In the heart of Urla, continuing its cultural and artistic activities with the vision of enhancing the values that art and culture bring to our lives and making them more accessible, Urladam Art Center presented, on August 7, a very special exhibition of works by one of the great masters of Turkish painting, academician/painter Devrim Erbil, curated by art writer İbrahim Karaoğlu.
In the manifesto he presented for this exhibition, curator İbrahim Karaoğlu states:
“Merleau-Ponty says, ‘Existence is spatial,’ and how right he is. ‘Not only the human body, but also emotions and thoughts are bound and dependent on space. Existence is spatial not only in its material aspect, but also in its spiritual aspect.’ And a person, within a space that affects them, integrates with the soul of that space.
For Devrim Erbil, this has been the case as well.
The greatest knot in his destiny is Istanbul. The images of that knot awaken, nurture, and enrich his inner artistic creative power. In his paintings, everything takes shape with Istanbul. With poetic abstractions, he charts an atlas of the ancient city.
Just as a poet, bound to his fate, like Konstantinos Kavafis—son of Istanbul-born Pedros Kavafis—who could find no sea other than the sea of the city that would not let him go, and who soothed his melancholy by refining and sharpening his soul, Erbil too consoles Istanbul in his paintings. He touches the city’s dreams, its visage, its destiny. The thousand faces, the thousand postures of Istanbul pass through his works in poetic abstraction.
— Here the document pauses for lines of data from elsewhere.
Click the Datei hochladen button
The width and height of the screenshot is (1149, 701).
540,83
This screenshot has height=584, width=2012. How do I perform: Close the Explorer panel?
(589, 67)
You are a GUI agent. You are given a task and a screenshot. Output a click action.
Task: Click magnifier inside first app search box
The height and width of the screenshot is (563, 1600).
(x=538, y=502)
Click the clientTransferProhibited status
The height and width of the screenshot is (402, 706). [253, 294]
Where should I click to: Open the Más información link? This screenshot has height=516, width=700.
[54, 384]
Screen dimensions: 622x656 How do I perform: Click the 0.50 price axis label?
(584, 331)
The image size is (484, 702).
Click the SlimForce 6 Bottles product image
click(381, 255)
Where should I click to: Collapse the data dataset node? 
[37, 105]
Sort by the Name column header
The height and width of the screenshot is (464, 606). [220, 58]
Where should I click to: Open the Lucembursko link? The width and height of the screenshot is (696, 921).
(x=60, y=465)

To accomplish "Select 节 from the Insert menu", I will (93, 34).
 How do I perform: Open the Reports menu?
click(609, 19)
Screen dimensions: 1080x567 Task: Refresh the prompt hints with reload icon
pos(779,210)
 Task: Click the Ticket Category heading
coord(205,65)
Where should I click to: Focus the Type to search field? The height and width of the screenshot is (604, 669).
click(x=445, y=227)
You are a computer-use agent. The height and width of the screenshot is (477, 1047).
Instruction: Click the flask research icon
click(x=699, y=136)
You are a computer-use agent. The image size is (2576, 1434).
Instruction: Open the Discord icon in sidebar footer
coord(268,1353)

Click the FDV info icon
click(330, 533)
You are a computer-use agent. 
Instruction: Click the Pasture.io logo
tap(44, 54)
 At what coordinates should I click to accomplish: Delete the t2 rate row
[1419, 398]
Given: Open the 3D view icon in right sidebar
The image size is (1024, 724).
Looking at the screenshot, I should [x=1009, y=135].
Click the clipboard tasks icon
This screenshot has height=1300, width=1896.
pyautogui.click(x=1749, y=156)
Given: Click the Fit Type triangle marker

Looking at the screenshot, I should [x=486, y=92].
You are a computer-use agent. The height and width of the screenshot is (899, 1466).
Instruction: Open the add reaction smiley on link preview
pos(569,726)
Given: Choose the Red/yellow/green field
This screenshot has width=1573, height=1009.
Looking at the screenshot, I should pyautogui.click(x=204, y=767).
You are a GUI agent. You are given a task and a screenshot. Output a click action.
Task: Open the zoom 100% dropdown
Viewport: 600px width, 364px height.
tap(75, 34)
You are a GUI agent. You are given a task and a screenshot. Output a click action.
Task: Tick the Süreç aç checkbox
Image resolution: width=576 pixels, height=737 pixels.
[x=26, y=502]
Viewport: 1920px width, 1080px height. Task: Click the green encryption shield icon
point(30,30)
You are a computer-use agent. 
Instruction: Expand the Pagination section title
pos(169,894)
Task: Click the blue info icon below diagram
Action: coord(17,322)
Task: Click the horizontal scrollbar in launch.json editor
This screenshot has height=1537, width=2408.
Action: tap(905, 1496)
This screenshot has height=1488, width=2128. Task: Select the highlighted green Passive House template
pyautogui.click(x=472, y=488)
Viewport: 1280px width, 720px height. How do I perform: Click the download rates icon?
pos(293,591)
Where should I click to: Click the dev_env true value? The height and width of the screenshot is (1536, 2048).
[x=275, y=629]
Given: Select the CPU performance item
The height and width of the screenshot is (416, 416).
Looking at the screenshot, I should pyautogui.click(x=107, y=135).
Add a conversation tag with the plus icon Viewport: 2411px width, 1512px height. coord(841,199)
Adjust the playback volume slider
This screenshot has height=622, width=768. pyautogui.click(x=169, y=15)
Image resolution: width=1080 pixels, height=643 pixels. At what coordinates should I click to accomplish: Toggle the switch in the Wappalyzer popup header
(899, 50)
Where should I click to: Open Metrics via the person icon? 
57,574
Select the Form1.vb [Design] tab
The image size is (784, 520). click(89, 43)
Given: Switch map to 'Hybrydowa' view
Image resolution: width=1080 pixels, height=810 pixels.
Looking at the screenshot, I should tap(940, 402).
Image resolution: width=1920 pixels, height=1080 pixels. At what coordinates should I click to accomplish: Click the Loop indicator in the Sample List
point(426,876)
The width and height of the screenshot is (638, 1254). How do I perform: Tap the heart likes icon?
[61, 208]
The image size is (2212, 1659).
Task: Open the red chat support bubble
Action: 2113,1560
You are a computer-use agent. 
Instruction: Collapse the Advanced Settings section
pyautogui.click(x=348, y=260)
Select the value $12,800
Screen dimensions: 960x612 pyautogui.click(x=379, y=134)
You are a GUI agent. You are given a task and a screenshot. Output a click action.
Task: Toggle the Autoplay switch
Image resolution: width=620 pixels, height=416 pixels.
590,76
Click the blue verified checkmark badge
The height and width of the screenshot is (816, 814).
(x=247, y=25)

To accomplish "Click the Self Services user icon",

And since ‘Istanbul became Istanbul,’ no painter has so clothed it in its own poetry in his paintings.
With a style that creates an extraordinary, surprising, and different perception and sensation, Erbil transforms each painting into a masterpiece. The exhibition at Urladam presents a special selection of works reserved for his own museum, as well as original print works available to art lovers.
With colors and lines, he creates rhythmic, poetic, symphonic, and magical works that offer the viewer a visual feast—a warm greeting from a pioneering master at the peak of his art to Urla.”
Before the exhibition opening on August 7, at 7:00 PM in the Urladam Metin Erksan Hall, the documentary Istanbul Mon Amur, prepared by filmmaker/writer Durmuş Akbulut for the great master Devrim Erbil, was screened. The event, attended by a large number of artists and art lovers, was presented by cinema/theatre actress Nazan Kesal, who also held an on-stage conversation with the master artist about art and colors.
In the second part of the talk, moderated by curator İbrahim Karaoğlu, guests at the event asked the artist questions they were curious about. Congratulating Devrim Erbil, Mayor of Urla Selçuk Balkan also asked the artist to create a painting of Urla.
One of the most colorist artists in our country, the renowned Devrim Erbil, after the documentary screening and discussion, moved to the exhibition hall with the audience and continued to converse with admirers in front of his color-filled paintings.
Describing the artist’s colorist qualities, curator Karaoğlu says:
“In Devrim Erbil’s painting, color is not merely an element that appeals to the eye; it is the silent word of meaning, emotion, and thought. It shapes form, gives voice to the soul; it is the echo of his inner world. His blue is tranquility—peace resting on the horizon. His red is an exuberance beyond will and judgment. Black is the veil of deep mystery, the dark window of the unknown. White is the purest state of being—a dream, a silence.
With his colors, he does more than create form—he conveys rhythm, multiplies movement, magnifies light. Each contrast is an inner dance of emotion.
In his art, color is not ornamentation but a language, an attitude, a way of seeing. It is an aura—an invisible halo enveloping the viewer. And this language of color is the painted form of his sensitivity to life, to people, and to form itself.”
Karaoğlu invites art lovers passing through Urla to this special celebration of art, which will conclude on the evening of August 10.